Smucker, a man blessed with a certain economy of expression, set me
straight on a number of points post haste. I'd assumed there was some
religious injunction among the Amish that barred them from using the Net.
Wrong. Smucker has no problem using the Web to market his wares. ''It's a
brand new thing. It's kind of up in the air,'' he said. ''What people are
doing is getting a (non-Amish) go-between to do it for them. I think it'll
be acceptable as long as it's done with an outside firm.''
His computer consultant, a local Pennsylvania shop called Ware
Unlimited, was responsible for building and running the whole smuckers.com
deal.
I told Smucker that I'd assumed the Amish were insulated from much of
digital culture. ''We're not insulated from anything,'' he said flatly.

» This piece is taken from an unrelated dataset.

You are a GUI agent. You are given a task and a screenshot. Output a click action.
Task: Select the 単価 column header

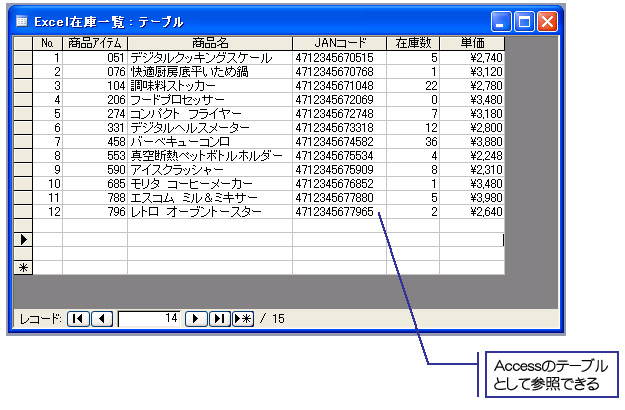(473, 43)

I mentioned the e-mail campaign. How did this Amish enterprise become a
spam-ish one? This, too, was one of the consultant's ideas, he said. He
wasn't quite sure how it would work. I explained how it worked for me on
the receiving end, how sending unsolicited business mail is considered to
be offensive behavior. ''I have heard no negative reaction so far,'' said
Smucker.
Pressing on, I asked him: Surely, he must become very irritated with the
pyramid schemes and porn come-ons that clog his own e-mail every day. No,
said Smucker. All his e-mail goes to the consultant. There is no computer
in the harness shop, so he doesn't see any spam. Not a single byte.

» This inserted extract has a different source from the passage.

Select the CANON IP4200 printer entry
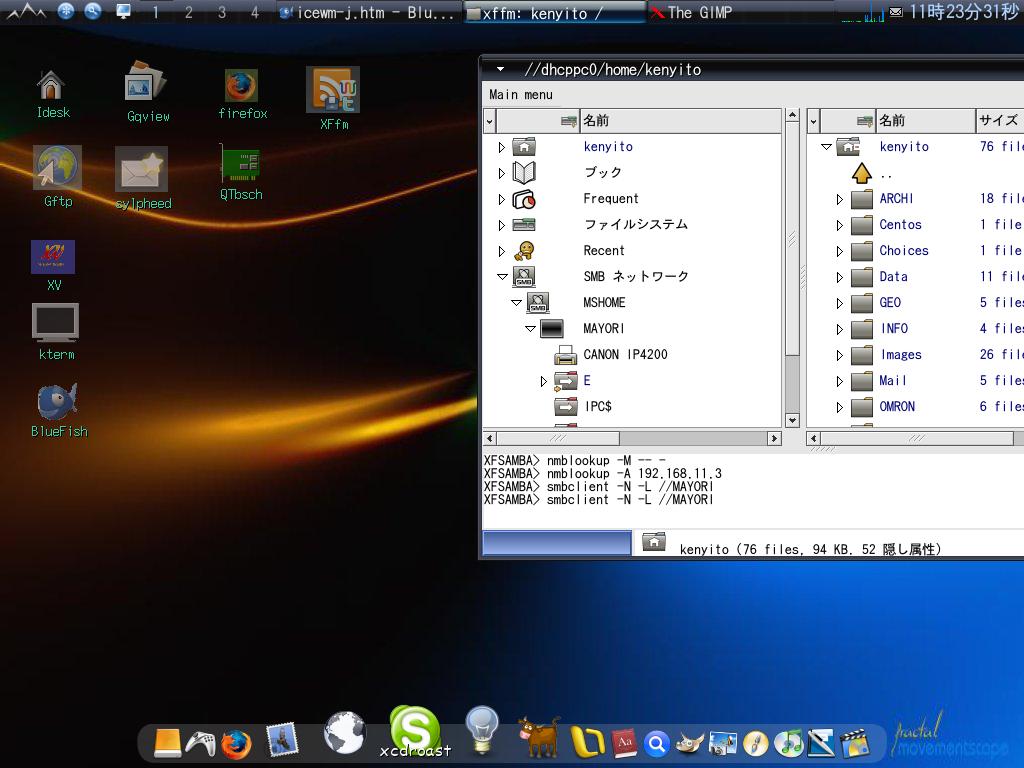The width and height of the screenshot is (1024, 768). [625, 354]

DON'T-LET-THE-DOOR-HIT-YOU.COM:
The Germans have a word for it: Schadenfreude. That's
experiencing glee at someone else's misfortune. And that seems to be the
sport du jour these days -- celebrating as one flimsy Net storefront after
another falls down. The Reel.com implosion Monday was just the latest in a
string of high-profile collapses that includes the fashion site boo.com and
the crime-reporting site APBnews.com. (Reel may stay open in some form, but
its e-commerce operations will reportedly cease.)
Now, we see www.dotcomfailures.com, a bare-bones site that's little more
than a bulletin board-style repository for every sort of anonymous nasty
tidbit and scurrilous rumor floating on the surface of the Web fishbowl.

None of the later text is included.